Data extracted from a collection
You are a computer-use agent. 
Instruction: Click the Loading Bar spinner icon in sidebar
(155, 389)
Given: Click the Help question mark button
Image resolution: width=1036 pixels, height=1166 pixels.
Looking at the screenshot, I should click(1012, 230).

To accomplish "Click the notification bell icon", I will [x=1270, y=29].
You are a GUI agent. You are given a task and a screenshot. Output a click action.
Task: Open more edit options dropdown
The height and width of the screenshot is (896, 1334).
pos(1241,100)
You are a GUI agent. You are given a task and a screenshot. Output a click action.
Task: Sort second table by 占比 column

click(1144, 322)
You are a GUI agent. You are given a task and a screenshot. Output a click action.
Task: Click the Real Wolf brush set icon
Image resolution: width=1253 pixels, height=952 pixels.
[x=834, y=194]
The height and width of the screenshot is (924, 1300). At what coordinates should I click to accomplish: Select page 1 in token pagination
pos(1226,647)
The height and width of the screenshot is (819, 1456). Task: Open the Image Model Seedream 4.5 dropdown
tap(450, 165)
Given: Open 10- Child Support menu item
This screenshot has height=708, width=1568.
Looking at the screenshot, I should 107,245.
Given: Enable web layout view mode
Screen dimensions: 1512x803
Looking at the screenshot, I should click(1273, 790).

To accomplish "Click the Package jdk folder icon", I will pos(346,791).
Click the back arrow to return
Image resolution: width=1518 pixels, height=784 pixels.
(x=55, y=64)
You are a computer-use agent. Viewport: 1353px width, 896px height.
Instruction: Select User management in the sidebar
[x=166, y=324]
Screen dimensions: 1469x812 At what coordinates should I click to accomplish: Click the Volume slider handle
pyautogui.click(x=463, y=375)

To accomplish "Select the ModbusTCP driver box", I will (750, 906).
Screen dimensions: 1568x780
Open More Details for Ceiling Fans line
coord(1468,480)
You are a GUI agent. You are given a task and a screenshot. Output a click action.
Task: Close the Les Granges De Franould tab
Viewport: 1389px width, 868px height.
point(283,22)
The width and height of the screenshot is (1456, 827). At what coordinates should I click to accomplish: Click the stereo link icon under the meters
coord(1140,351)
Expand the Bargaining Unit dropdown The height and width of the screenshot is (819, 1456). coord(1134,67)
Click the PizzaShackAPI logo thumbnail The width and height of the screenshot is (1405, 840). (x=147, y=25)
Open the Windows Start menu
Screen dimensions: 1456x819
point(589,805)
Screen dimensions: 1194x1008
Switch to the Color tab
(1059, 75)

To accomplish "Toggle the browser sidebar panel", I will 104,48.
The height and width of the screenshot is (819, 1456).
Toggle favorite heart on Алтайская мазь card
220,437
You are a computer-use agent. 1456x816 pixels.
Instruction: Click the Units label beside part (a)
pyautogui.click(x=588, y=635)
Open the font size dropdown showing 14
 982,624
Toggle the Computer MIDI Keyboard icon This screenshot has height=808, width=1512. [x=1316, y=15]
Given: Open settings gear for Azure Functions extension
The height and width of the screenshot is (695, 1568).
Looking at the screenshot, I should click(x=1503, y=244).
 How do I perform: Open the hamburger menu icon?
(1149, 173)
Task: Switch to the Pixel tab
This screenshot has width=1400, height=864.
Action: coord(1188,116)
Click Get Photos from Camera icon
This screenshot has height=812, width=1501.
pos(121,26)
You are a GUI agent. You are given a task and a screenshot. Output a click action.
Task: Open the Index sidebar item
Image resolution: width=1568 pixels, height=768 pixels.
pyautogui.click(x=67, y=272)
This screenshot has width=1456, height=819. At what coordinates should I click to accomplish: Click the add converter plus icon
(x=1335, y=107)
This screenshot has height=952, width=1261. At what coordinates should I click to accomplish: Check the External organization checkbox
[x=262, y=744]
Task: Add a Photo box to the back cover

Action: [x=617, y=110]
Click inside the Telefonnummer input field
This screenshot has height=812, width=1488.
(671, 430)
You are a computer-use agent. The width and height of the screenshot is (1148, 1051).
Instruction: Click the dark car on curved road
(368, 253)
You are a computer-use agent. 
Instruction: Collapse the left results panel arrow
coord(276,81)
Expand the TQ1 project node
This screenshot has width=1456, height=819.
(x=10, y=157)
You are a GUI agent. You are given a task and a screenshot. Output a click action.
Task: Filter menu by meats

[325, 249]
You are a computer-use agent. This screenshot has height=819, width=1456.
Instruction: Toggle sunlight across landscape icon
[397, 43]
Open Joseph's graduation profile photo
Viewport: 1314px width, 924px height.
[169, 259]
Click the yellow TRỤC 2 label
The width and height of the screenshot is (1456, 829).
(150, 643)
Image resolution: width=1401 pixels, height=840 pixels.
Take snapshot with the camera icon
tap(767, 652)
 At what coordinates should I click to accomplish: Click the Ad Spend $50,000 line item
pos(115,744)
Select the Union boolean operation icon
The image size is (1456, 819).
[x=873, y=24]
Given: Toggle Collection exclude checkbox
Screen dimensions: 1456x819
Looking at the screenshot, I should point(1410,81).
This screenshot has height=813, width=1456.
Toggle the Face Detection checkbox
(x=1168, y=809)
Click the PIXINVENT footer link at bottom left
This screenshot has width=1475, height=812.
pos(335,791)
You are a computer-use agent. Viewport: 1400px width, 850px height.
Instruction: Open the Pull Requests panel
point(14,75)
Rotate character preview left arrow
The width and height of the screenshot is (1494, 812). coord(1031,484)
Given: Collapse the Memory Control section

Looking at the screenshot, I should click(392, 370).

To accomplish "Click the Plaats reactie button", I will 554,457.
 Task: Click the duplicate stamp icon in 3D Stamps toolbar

*WHAT TO WORK ON*. Retyping the data above exactly and in full is the task.

*RESULT OF THIS TASK*.
You are a computer-use agent. 
Instruction: Click the Loading Bar spinner icon in sidebar
(155, 389)
Given: Click the Help question mark button
Image resolution: width=1036 pixels, height=1166 pixels.
Looking at the screenshot, I should click(1012, 230).

To accomplish "Click the notification bell icon", I will [x=1270, y=29].
You are a GUI agent. You are given a task and a screenshot. Output a click action.
Task: Open more edit options dropdown
The height and width of the screenshot is (896, 1334).
pos(1241,100)
You are a GUI agent. You are given a task and a screenshot. Output a click action.
Task: Sort second table by 占比 column

click(1144, 322)
You are a GUI agent. You are given a task and a screenshot. Output a click action.
Task: Click the Real Wolf brush set icon
Image resolution: width=1253 pixels, height=952 pixels.
[x=834, y=194]
The height and width of the screenshot is (924, 1300). At what coordinates should I click to accomplish: Select page 1 in token pagination
pos(1226,647)
The height and width of the screenshot is (819, 1456). Task: Open the Image Model Seedream 4.5 dropdown
tap(450, 165)
Given: Open 10- Child Support menu item
This screenshot has height=708, width=1568.
Looking at the screenshot, I should 107,245.
Given: Enable web layout view mode
Screen dimensions: 1512x803
Looking at the screenshot, I should click(1273, 790).

To accomplish "Click the Package jdk folder icon", I will pos(346,791).
Click the back arrow to return
Image resolution: width=1518 pixels, height=784 pixels.
(x=55, y=64)
You are a computer-use agent. Viewport: 1353px width, 896px height.
Instruction: Select User management in the sidebar
[x=166, y=324]
Screen dimensions: 1469x812 At what coordinates should I click to accomplish: Click the Volume slider handle
pyautogui.click(x=463, y=375)

To accomplish "Select the ModbusTCP driver box", I will (750, 906).
Screen dimensions: 1568x780
Open More Details for Ceiling Fans line
coord(1468,480)
You are a GUI agent. You are given a task and a screenshot. Output a click action.
Task: Close the Les Granges De Franould tab
Viewport: 1389px width, 868px height.
point(283,22)
The width and height of the screenshot is (1456, 827). At what coordinates should I click to accomplish: Click the stereo link icon under the meters
coord(1140,351)
Expand the Bargaining Unit dropdown The height and width of the screenshot is (819, 1456). coord(1134,67)
Click the PizzaShackAPI logo thumbnail The width and height of the screenshot is (1405, 840). (x=147, y=25)
Open the Windows Start menu
Screen dimensions: 1456x819
point(589,805)
Screen dimensions: 1194x1008
Switch to the Color tab
(1059, 75)

To accomplish "Toggle the browser sidebar panel", I will 104,48.
The height and width of the screenshot is (819, 1456).
Toggle favorite heart on Алтайская мазь card
220,437
You are a computer-use agent. 1456x816 pixels.
Instruction: Click the Units label beside part (a)
pyautogui.click(x=588, y=635)
Open the font size dropdown showing 14
 982,624
Toggle the Computer MIDI Keyboard icon This screenshot has height=808, width=1512. [x=1316, y=15]
Given: Open settings gear for Azure Functions extension
The height and width of the screenshot is (695, 1568).
Looking at the screenshot, I should click(x=1503, y=244).
 How do I perform: Open the hamburger menu icon?
(1149, 173)
Task: Switch to the Pixel tab
This screenshot has width=1400, height=864.
Action: coord(1188,116)
Click Get Photos from Camera icon
This screenshot has height=812, width=1501.
pos(121,26)
You are a GUI agent. You are given a task and a screenshot. Output a click action.
Task: Open the Index sidebar item
Image resolution: width=1568 pixels, height=768 pixels.
pyautogui.click(x=67, y=272)
This screenshot has width=1456, height=819. At what coordinates should I click to accomplish: Click the add converter plus icon
(x=1335, y=107)
This screenshot has height=952, width=1261. At what coordinates should I click to accomplish: Check the External organization checkbox
[x=262, y=744]
Task: Add a Photo box to the back cover

Action: [x=617, y=110]
Click inside the Telefonnummer input field
This screenshot has height=812, width=1488.
(671, 430)
You are a computer-use agent. The width and height of the screenshot is (1148, 1051).
Instruction: Click the dark car on curved road
(368, 253)
You are a computer-use agent. 
Instruction: Collapse the left results panel arrow
coord(276,81)
Expand the TQ1 project node
This screenshot has width=1456, height=819.
(x=10, y=157)
You are a GUI agent. You are given a task and a screenshot. Output a click action.
Task: Filter menu by meats

[325, 249]
You are a computer-use agent. This screenshot has height=819, width=1456.
Instruction: Toggle sunlight across landscape icon
[397, 43]
Open Joseph's graduation profile photo
Viewport: 1314px width, 924px height.
[169, 259]
Click the yellow TRỤC 2 label
The width and height of the screenshot is (1456, 829).
(150, 643)
Image resolution: width=1401 pixels, height=840 pixels.
Take snapshot with the camera icon
tap(767, 652)
 At what coordinates should I click to accomplish: Click the Ad Spend $50,000 line item
pos(115,744)
Select the Union boolean operation icon
The image size is (1456, 819).
[x=873, y=24]
Given: Toggle Collection exclude checkbox
Screen dimensions: 1456x819
Looking at the screenshot, I should point(1410,81).
This screenshot has height=813, width=1456.
Toggle the Face Detection checkbox
(x=1168, y=809)
Click the PIXINVENT footer link at bottom left
This screenshot has width=1475, height=812.
pos(335,791)
You are a computer-use agent. Viewport: 1400px width, 850px height.
Instruction: Open the Pull Requests panel
point(14,75)
Rotate character preview left arrow
The width and height of the screenshot is (1494, 812). coord(1031,484)
Given: Collapse the Memory Control section

Looking at the screenshot, I should click(392, 370).

To accomplish "Click the Plaats reactie button", I will 554,457.
 Task: Click the duplicate stamp icon in 3D Stamps toolbar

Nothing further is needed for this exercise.